FICO Cyber Risk Score to Measure Supply Chain Risk for T-Mobile

FICO announced today that T-Mobile, one of the leading US mobile carriers, will use the FICO® Cyber Risk Score as a key quantitative risk metric in its vendor management program. The score, which indicates the likelihood that an organisation will be breached, will help T-Mobile assess the effectiveness of vendors’ data protection procedures. Improving its third-party risk management will enable T-Mobile to take targeted actions to reduce its supply chain risk.

The move reflects the evolving discipline of vendor risk management in a digitally connected world where nearly every business relationship involves the exchange of data of varying degrees of sensitivity.
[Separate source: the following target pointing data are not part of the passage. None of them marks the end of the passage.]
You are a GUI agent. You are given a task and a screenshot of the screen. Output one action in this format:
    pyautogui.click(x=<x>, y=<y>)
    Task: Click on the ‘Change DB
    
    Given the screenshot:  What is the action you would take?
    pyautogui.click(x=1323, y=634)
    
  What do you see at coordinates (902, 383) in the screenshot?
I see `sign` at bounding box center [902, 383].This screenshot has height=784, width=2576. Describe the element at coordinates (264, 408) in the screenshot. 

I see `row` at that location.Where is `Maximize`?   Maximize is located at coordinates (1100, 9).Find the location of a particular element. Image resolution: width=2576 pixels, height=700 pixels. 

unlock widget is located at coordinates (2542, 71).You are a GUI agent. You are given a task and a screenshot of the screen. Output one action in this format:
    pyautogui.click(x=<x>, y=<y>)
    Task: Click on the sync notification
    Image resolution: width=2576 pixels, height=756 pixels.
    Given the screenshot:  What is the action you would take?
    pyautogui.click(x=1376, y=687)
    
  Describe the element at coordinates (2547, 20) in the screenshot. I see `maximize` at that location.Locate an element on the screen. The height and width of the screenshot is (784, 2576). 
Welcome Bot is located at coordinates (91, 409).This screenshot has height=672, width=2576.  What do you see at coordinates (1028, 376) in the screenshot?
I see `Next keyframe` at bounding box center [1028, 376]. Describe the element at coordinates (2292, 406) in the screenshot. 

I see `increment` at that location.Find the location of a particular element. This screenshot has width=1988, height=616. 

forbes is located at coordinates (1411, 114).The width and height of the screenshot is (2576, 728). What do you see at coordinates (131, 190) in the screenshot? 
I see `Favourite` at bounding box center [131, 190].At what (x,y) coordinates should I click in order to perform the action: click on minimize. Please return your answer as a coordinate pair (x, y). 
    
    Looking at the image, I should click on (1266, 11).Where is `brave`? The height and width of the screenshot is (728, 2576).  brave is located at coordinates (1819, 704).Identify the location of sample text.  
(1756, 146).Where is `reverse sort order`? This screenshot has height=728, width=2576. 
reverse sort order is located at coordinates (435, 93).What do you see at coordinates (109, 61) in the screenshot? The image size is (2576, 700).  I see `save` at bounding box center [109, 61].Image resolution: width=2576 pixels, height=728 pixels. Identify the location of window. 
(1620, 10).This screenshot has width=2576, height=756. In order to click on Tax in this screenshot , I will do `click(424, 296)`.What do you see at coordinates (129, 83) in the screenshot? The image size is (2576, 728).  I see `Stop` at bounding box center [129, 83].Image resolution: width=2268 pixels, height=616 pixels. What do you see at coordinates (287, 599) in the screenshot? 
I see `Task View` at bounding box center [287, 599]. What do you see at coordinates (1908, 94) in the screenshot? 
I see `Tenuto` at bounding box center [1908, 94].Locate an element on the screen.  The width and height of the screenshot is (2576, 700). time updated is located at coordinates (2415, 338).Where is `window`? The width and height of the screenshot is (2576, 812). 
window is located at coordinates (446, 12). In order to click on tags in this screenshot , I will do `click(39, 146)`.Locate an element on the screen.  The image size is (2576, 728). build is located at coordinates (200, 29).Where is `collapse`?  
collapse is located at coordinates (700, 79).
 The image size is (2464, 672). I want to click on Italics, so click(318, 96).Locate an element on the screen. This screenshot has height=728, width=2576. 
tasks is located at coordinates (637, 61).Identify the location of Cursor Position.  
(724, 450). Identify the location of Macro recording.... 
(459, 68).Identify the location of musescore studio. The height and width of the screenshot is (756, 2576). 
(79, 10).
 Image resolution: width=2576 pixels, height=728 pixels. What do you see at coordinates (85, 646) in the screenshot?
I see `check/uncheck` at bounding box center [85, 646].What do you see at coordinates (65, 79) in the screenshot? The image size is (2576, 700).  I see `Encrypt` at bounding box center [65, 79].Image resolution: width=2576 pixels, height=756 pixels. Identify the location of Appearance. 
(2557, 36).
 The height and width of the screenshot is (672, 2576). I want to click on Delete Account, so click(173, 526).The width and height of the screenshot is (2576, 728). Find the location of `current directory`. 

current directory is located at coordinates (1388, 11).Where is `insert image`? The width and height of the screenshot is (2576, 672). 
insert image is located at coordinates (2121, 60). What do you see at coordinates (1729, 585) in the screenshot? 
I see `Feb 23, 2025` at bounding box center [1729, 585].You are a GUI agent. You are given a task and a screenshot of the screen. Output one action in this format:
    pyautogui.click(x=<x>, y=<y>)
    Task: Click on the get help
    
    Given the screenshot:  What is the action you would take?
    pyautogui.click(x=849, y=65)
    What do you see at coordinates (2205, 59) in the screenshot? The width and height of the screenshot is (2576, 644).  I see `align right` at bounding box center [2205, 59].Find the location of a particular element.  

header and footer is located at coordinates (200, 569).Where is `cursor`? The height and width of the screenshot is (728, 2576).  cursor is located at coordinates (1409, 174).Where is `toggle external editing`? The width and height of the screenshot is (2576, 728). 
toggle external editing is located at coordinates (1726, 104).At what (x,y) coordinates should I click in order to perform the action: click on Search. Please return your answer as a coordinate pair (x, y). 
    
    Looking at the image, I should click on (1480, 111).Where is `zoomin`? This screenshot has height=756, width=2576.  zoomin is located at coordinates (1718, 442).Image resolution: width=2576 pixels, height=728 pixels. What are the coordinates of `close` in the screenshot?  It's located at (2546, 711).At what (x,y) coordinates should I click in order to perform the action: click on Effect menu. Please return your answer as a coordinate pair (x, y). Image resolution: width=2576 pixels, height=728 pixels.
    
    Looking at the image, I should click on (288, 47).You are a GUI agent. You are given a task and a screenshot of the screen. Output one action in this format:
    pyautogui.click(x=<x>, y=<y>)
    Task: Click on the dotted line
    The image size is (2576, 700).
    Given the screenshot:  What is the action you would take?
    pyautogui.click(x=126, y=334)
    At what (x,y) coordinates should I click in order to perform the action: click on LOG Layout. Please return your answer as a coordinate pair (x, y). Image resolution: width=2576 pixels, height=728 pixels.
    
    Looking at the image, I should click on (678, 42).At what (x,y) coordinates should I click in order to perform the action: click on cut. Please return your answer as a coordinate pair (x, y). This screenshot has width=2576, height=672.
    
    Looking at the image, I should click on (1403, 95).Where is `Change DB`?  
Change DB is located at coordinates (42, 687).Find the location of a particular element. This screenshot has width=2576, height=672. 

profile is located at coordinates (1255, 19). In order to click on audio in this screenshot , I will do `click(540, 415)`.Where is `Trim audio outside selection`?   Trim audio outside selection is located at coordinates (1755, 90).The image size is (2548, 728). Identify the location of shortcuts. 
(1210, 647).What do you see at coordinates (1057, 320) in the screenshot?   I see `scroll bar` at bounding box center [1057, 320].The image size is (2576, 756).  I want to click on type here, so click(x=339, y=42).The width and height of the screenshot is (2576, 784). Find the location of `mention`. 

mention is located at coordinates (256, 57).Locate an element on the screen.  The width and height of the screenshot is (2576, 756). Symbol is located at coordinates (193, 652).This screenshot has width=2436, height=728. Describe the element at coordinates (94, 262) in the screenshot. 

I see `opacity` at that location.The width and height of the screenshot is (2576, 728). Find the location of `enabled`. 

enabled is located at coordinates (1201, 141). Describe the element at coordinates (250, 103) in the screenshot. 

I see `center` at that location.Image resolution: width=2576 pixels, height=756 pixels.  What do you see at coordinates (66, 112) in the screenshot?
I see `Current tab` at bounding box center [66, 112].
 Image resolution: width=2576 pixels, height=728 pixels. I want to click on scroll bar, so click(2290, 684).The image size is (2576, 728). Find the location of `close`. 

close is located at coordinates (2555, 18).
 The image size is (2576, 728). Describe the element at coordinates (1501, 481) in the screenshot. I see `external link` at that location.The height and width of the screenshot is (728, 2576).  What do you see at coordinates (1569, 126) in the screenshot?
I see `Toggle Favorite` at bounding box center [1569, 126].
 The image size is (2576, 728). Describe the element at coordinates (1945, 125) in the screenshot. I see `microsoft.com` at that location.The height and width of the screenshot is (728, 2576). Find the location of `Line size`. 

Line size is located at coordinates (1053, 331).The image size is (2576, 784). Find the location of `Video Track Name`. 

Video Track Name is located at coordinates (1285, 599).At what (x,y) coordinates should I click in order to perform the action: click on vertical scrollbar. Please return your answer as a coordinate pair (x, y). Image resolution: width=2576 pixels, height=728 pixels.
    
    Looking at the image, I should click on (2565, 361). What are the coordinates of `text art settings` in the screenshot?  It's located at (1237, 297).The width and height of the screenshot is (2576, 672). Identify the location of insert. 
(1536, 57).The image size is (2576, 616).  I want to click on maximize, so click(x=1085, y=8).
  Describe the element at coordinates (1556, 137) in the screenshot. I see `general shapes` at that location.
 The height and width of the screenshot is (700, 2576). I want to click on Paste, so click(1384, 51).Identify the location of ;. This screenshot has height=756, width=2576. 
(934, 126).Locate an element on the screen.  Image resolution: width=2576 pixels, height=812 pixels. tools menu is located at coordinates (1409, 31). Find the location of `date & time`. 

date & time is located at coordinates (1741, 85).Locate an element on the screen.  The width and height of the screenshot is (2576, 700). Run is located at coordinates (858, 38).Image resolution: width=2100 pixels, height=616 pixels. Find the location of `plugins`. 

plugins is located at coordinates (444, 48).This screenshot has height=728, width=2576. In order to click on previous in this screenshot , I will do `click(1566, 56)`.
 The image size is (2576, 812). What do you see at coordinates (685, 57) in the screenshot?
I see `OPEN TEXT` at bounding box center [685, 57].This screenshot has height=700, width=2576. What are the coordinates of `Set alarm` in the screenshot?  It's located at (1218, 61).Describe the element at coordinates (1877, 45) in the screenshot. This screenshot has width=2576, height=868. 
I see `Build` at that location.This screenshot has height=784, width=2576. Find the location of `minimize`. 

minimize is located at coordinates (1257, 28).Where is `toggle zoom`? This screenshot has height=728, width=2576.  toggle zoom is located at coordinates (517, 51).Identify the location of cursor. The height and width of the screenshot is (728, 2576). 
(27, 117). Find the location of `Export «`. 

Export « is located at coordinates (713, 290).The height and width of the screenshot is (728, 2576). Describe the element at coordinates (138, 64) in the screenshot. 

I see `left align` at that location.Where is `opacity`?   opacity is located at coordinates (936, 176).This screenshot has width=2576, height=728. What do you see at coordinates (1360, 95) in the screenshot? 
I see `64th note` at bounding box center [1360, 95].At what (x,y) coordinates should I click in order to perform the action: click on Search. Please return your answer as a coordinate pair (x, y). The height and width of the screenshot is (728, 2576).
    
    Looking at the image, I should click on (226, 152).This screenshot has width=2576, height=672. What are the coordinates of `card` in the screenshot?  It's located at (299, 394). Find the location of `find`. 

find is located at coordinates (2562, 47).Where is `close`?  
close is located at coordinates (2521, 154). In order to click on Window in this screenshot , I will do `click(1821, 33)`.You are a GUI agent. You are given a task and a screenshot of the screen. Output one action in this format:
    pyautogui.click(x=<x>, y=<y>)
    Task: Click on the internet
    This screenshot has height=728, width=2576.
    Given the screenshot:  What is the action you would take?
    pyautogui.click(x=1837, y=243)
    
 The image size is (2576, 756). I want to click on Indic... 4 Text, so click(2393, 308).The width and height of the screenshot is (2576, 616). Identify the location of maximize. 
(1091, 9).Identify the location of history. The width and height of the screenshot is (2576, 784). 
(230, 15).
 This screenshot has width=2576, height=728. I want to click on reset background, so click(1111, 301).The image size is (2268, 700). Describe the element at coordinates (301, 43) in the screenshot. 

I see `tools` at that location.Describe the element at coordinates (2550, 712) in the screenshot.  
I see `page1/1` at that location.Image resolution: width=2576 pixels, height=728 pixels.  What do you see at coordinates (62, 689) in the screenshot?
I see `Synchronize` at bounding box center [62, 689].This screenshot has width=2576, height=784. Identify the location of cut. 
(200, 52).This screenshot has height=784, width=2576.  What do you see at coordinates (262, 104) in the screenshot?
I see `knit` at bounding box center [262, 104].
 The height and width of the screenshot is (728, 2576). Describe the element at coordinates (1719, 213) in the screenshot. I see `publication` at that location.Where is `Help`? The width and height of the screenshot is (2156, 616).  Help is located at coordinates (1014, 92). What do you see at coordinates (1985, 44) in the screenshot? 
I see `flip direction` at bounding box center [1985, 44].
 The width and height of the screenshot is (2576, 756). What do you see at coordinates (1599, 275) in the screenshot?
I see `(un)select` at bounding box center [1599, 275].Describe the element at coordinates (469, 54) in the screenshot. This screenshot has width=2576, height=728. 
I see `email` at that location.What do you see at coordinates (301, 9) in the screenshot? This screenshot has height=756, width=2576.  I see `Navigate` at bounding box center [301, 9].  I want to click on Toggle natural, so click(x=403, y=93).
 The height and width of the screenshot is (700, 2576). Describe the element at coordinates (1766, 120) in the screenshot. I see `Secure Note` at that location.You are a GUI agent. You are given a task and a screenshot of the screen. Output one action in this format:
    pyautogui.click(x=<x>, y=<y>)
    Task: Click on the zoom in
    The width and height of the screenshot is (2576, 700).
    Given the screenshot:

New regulations require more accountability for organisations in understanding and managing the risk of data loss both internally and through interactions with third parties. GDPR has recently added new granularity to these requirements, and new regulations such as the CCPA will add to the growing expectations for sound management of data loss exposure through supply chain partners. An accurate and continuous assessment of cyber breach risk can help companies prioritise the work of their cybersecurity and their third-party risk management (TPRM) team.

The FICO® Cyber Risk Score is based on billions of cyber risk indicators that are monitored at Internet scale. It relies on machine learning to interpret the network hygiene practices of thousands of previously breached organisations and form predictors that amplify the signals associated with risk of data loss. The FICO Cyber Risk Score is part of the FICO® Enterprise Risk Suite, which provides a framework for discovering, sharing, and monitoring the cyber risk of third and fourth parties (vendors of vendors) in an extended supply chain.

“Accurate prediction of cyber breach in the next 12 months is the goal of the model,” said Doug Clare, FICO’s vice president for cyber security solutions. “The algorithm generates a score with a dynamic range of more than 24X, which means that the lowest scoring organisations have a breach risk 24 times higher than those with the highest scores. Our ability to accurately discern risk gives our clients the confidence to focus their limited resources on those vendor relationships that actually require the most scrutiny.”

“We’re thrilled to extend our relationship with T-Mobile to cover supply chain risk,” said Shawna Morgan, FICO’s director for telecommunications, media, entertainment, and technology. “FICO has a long and successful relationship with T-Mobile across multiple risk management disciplines. As a supplier to T-Mobile, we appreciate the opportunity to help T-Mobile upgrade its supply chain risk assessment capability.”